Les rituels sont-ils nombreux ?
Oui. Alors que le rituel initiatique se déroule en général dans un bois sacré avec une série d'épreuves, chez les peuples qui voyagent, c'est le départ qui s'accompagne de rituels à travers le don d'une couverture et de beignets préparés en se cachant du père et des autres frères.
La solidarité observée au sein des communautés immigrées est-elle déjà théorisée au village ?
Oui, car celui qui part le fait sous la contrainte. C'est le chef de famille qui décide du départ, parfois le chef de terre. Celui qui part reçoit une aide financière : on lui paye le voyage. S'il ne rembourse pas l'argent avancé, il sera marginalisé, mal vu. S'il ne reste pas le temps qu'il faut dans le pays à travailler pour le bien de tous, on lui fera comprendre qu'il ne pratique pas la solidarité imposée.
C'est un système assez contraignant pour un émigré qui vit la tension entre l'insertion personnelle dans le pays d'accueil et l'appartenance à la communauté.
Il est vrai que les hommes seuls vivant en foyer sont souvent très surveillés, ce qui va parfois jusqu'à devoir confier son argent au chef de clan qui se charge de l'envoi des sommes au pays. L'individualisme est ainsi mal vu. Mais quand des jeunes arrivent à gagner beaucoup d'argent par des trafics comme la drogue, ils atteignent un pouvoir d'achat tel qu'ils arrivent à s'imposer face à des vieux qui sont obligés de l'accepter.
Ce système de contrainte a sans doute des conséquences au niveau des concentrations d'immigrés dans l'habitat.
Bien sûr. Les gens recherchent la concentration. La politique française du logement des immigrés est assez contradictoire mais recherche en général à éviter la concentration. Certains foyers rassemblent 800 à 1000 personnes. Les ministres s'étonnent de voir les gens refuser un éclatement alors que cette concentration permet beaucoup d'arrangements et notamment une économie interne permettant un emploi à ceux qui perdent le leur à l'extérieur. Ceux qui gagnent à peu près leur vie redistribuent à ceux qui n'ont rien. J'ai vu une soixantaine de tailleurs dans un foyer de Montreuil, travaillant pour les autres, leur permettant de se vêtir à bon compte ou de ramener des cadeaux au pays.
Cette dimension est-elle prise en compte ?

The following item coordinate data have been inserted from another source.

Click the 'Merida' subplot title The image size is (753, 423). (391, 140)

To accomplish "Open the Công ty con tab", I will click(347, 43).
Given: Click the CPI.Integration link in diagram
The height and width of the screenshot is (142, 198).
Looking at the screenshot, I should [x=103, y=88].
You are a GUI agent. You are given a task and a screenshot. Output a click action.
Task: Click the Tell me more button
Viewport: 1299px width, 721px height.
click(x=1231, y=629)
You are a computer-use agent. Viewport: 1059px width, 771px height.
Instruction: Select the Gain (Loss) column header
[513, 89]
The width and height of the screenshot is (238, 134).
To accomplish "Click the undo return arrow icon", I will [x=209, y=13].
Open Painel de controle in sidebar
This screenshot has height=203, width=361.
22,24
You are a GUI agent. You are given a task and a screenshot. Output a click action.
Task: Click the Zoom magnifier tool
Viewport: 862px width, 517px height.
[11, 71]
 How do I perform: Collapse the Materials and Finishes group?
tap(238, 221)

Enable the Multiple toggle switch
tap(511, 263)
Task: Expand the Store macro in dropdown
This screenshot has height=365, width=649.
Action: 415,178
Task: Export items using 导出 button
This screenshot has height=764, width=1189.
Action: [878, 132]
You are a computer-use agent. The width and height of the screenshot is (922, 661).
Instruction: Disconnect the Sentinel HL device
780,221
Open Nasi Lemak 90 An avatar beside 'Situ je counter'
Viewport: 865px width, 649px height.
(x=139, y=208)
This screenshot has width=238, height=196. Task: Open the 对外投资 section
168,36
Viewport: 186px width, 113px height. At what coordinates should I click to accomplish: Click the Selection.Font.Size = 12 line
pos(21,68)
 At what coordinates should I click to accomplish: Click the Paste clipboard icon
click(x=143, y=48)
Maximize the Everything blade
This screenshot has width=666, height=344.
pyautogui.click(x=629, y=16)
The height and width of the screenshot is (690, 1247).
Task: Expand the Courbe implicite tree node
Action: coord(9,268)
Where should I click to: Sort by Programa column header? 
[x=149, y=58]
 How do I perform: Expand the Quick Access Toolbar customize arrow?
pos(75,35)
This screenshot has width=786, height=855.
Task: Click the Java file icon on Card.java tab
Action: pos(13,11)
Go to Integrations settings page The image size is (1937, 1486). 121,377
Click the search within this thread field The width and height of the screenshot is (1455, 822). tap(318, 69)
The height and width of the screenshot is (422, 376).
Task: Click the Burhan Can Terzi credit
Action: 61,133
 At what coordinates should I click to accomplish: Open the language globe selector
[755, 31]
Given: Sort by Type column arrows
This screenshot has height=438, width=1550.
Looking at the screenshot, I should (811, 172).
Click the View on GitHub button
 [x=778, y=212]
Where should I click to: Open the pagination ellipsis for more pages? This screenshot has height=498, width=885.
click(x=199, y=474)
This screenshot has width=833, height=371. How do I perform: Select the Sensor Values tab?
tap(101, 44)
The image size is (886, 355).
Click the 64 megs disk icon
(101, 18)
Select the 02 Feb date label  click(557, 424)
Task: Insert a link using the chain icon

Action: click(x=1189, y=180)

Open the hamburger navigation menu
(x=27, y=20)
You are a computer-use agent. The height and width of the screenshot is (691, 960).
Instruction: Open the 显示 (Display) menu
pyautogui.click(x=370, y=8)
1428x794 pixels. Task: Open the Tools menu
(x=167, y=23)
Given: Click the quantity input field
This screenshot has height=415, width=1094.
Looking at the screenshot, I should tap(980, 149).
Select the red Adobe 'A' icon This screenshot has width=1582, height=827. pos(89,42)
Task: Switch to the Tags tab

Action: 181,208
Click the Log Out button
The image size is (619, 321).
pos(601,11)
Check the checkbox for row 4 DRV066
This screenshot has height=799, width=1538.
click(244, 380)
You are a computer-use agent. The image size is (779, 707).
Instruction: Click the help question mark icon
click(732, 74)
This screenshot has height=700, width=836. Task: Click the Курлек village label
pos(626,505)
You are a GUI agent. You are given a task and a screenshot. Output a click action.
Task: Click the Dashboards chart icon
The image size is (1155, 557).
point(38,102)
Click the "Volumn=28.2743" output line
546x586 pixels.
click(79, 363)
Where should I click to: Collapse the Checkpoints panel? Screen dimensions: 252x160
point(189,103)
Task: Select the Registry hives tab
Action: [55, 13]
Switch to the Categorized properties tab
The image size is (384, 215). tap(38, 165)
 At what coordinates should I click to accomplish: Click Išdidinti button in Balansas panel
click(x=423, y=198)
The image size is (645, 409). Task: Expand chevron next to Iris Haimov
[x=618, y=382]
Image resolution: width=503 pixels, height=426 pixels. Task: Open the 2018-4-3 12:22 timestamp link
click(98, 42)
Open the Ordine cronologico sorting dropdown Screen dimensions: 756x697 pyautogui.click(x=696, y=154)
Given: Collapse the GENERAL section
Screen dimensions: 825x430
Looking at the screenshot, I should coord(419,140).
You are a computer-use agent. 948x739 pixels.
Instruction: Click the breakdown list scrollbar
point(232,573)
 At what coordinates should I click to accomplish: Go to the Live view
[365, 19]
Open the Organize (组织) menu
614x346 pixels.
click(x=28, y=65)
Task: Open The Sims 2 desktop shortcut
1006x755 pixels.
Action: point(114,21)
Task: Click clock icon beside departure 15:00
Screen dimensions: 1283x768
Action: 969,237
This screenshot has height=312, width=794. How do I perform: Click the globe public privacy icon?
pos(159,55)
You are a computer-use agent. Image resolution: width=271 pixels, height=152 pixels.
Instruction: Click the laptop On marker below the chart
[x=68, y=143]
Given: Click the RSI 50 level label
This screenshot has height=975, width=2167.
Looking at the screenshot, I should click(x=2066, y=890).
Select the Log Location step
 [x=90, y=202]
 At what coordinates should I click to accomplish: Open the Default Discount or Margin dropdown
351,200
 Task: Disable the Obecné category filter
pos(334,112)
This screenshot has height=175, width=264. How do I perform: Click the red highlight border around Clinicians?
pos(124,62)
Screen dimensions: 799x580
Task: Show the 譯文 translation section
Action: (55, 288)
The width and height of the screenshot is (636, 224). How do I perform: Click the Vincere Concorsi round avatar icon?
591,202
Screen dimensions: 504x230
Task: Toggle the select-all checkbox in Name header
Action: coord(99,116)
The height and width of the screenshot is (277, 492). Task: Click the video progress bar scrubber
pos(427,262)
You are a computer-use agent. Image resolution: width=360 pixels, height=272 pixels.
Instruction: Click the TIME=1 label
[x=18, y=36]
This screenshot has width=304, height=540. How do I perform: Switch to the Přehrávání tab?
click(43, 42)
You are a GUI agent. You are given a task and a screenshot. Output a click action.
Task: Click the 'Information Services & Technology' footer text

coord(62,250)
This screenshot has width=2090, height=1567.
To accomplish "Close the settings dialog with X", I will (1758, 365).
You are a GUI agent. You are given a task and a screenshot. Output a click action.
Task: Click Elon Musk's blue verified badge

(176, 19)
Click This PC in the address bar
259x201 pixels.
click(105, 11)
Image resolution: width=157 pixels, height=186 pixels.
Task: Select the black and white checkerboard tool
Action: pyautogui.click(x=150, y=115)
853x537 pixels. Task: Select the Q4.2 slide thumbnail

J'ai moi-même en 1977 contribué à cela à l'occasion d'une enquête sur le logement des Africains dans la région parisienne, qui étaient encore à l'époque dans des taudis insalubres et parfois dangereux. J'avais proposé qu'on les reloge en tenant compte des dimensions de la vie communautaire, en prévoyant par exemple de grandes cuisines puisque les gens mangent en collectivité et que les femmes proposent des plats cuisinés, ou bien des locaux aménagés pour les artisans et tenant compte des nuisances de leur activité. Des bâtiments ont été construits qui prenaient ces considérations en compte. Un député avait ensuite fait un rapport en affirmant que l'on promulguait ainsi le ghetto et la ségrégation. Mais un relogement éclaté en divers lieux et en petits nombres ne faisait pas l'affaires des immigrés désireux de recréer le tissu relationnel et social du village.
L'émigration se fait de plus en plus planétaire.
Oui, cela devient un sauve-qui-peut généralisé. La France n'est plus le pôle d'attraction très fort qu'elle était autrefois. Aujourd'hui, on cherche à partir pour survivre et gagner sa vie, sans compter le mimétisme avec un monde qui bouge beaucoup. L'élargissement de l'horizon migratoire n'est pas propre aux Africains : il est global, lié à la précarisation généralisée de l'emploi.
Cela ne va pas sans conséquences au niveau culturel.
Oui, cela constitue une évolution importante au niveau de l'abandon du lien avec le pays d'origine. Plus les gens sont dispersés, moins le lien peut être entretenu, ce qui entraîne des oublis culturels. J'ai observé cela durant un travail réalisé pour le ministère des Affaires sociales : en région parisienne où les concentrations sont fortes, les jeunes arrivés d'Afrique savent ce qu'est le pays de leurs parents et en parlent ou au moins comprennent la langue ; par contre, en région Rhône-Alpes où les gens sont plus dispersés, cette connaissance s'étiole. Lorsque l'émigration éclate, la transmission culturelle s'arrête. C'est un effet de la globalisation de l'économie sur les migrations internationales.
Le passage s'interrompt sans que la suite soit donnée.